#### [EXERCISE REQUIREMENTS]
From the records below, copy each line that has the word "will" in it.
---+---
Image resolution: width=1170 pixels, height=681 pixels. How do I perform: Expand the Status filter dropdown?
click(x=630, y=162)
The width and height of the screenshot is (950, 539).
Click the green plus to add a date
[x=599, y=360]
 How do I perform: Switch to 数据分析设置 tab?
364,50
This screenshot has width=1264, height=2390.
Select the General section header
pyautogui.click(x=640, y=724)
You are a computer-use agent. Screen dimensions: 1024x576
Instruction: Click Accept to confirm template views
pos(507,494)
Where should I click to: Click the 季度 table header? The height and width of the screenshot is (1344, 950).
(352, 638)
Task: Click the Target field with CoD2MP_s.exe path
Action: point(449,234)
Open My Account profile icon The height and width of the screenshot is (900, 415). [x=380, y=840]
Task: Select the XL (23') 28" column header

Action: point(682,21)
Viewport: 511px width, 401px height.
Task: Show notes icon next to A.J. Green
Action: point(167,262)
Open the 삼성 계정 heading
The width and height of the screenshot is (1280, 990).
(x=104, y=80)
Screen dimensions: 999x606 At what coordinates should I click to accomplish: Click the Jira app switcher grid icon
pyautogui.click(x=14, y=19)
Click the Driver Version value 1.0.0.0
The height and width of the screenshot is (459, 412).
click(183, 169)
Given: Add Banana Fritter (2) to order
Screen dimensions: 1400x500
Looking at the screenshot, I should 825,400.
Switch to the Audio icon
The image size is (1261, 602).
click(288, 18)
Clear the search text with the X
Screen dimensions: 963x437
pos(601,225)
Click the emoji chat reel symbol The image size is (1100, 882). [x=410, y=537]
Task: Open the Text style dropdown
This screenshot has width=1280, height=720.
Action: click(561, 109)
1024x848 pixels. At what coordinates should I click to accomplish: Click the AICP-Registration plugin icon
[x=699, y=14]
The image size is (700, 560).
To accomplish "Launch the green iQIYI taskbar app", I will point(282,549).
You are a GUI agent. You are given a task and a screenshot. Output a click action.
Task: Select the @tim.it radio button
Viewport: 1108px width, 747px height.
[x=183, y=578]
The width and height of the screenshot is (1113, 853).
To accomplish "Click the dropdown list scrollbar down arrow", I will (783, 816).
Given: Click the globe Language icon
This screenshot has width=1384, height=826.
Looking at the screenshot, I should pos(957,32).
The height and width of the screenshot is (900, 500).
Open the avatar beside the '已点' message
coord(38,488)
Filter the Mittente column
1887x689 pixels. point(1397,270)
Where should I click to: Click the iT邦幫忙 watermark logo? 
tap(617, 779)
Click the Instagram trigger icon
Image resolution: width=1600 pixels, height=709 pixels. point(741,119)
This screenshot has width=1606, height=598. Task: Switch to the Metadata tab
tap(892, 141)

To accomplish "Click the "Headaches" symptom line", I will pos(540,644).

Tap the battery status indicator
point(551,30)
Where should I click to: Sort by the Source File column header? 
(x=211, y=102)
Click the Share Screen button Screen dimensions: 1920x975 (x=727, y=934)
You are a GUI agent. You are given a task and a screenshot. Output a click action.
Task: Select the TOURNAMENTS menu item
---+---
#### [WRITTEN ANSWER]
To accomplish "Launch the green iQIYI taskbar app", I will point(282,549).
To accomplish "Click the dropdown list scrollbar down arrow", I will (783, 816).
To accomplish "Click the "Headaches" symptom line", I will pos(540,644).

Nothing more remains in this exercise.